Only the lines below between the one holding "This screenshot has width=1568, height=784." and the one holding "Task: Open the calendar icon in header", inclusive, are to be reproduced word for word; the pictures are to be left out.

____ Provided entries

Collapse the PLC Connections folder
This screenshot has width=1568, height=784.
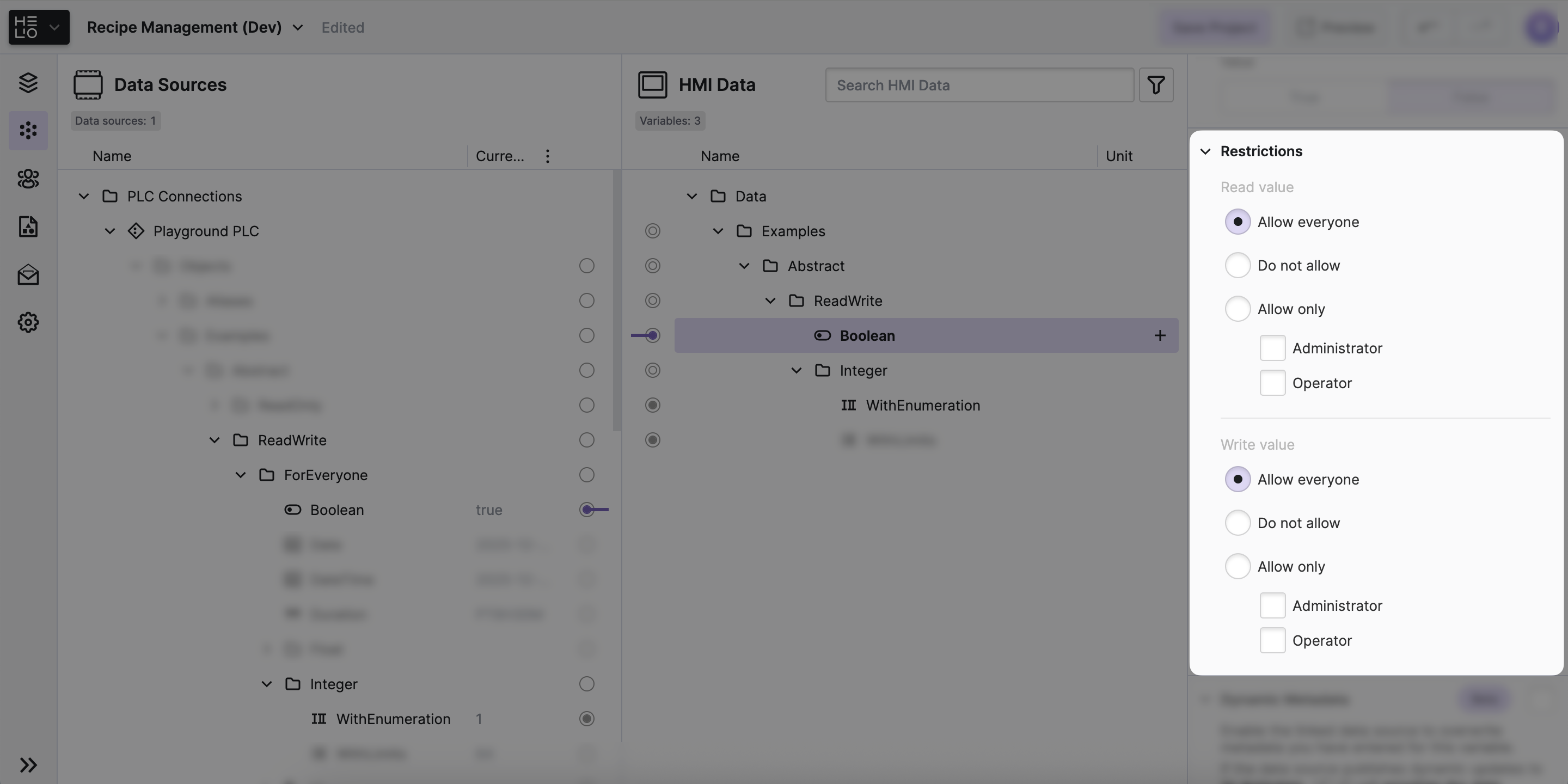(84, 196)
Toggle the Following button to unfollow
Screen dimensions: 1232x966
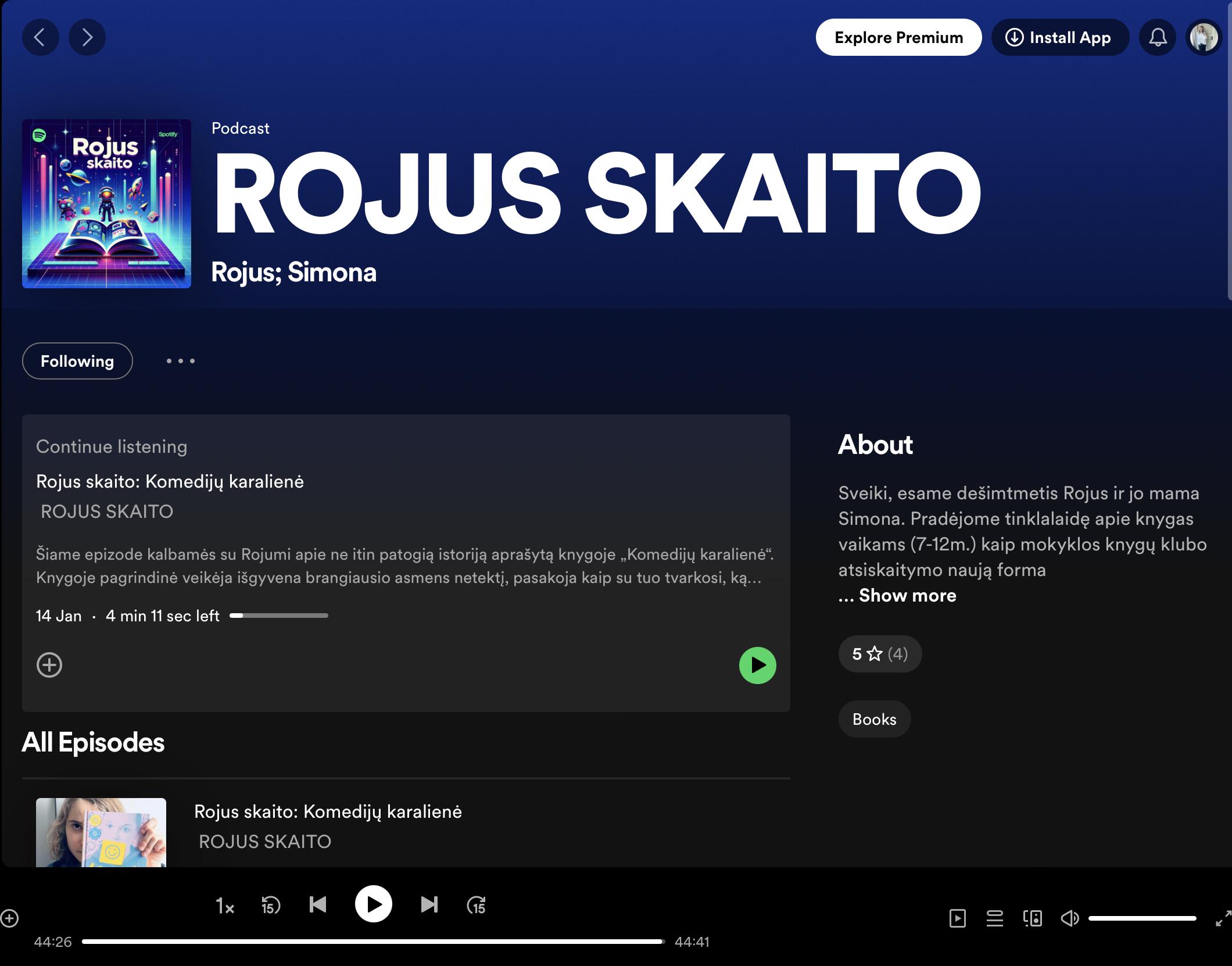[77, 361]
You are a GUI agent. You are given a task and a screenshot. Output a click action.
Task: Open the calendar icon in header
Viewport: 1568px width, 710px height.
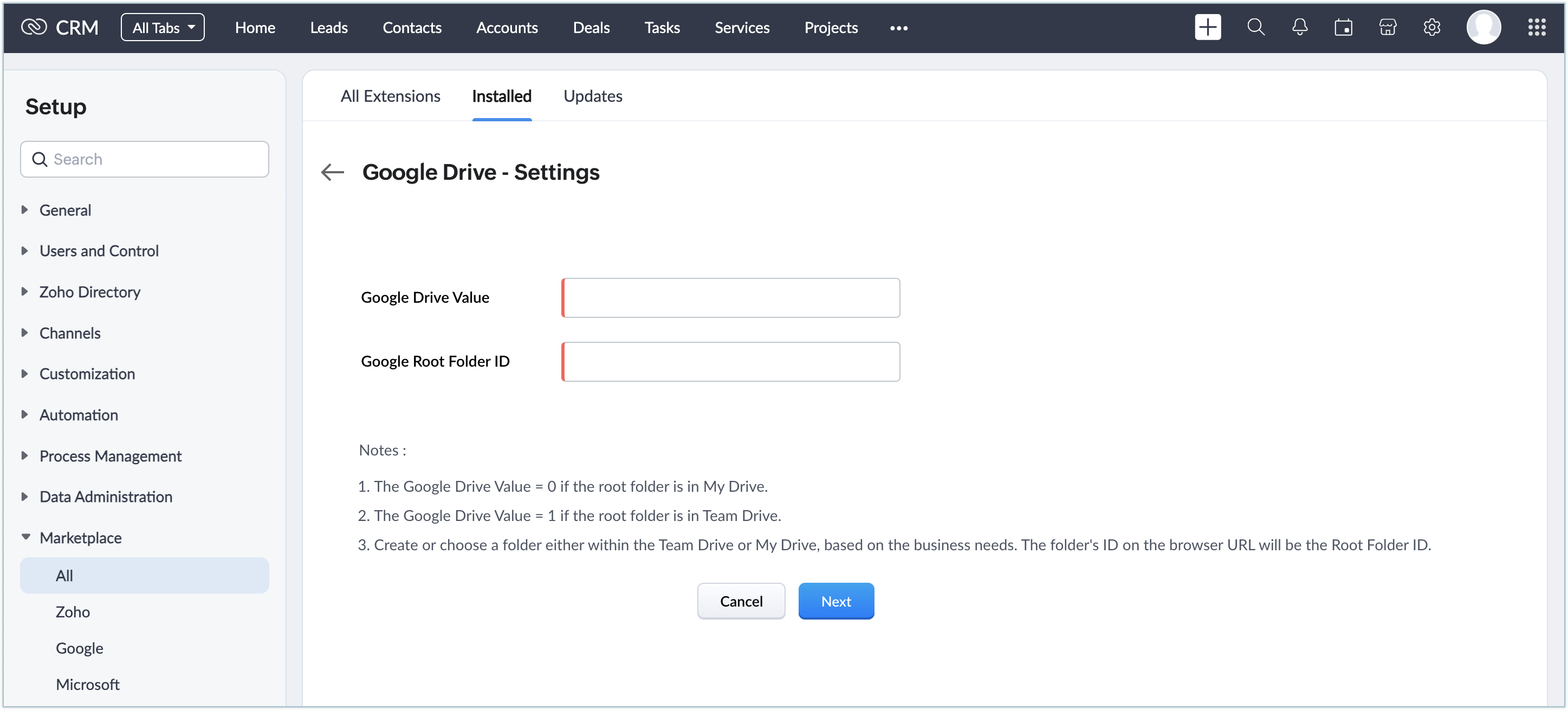pyautogui.click(x=1343, y=28)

________

▶ Completed task
This screenshot has width=1568, height=784.
(84, 196)
Toggle the Following button to unfollow
Screen dimensions: 1232x966
[77, 361]
You are a GUI agent. You are given a task and a screenshot. Output a click action.
Task: Open the calendar icon in header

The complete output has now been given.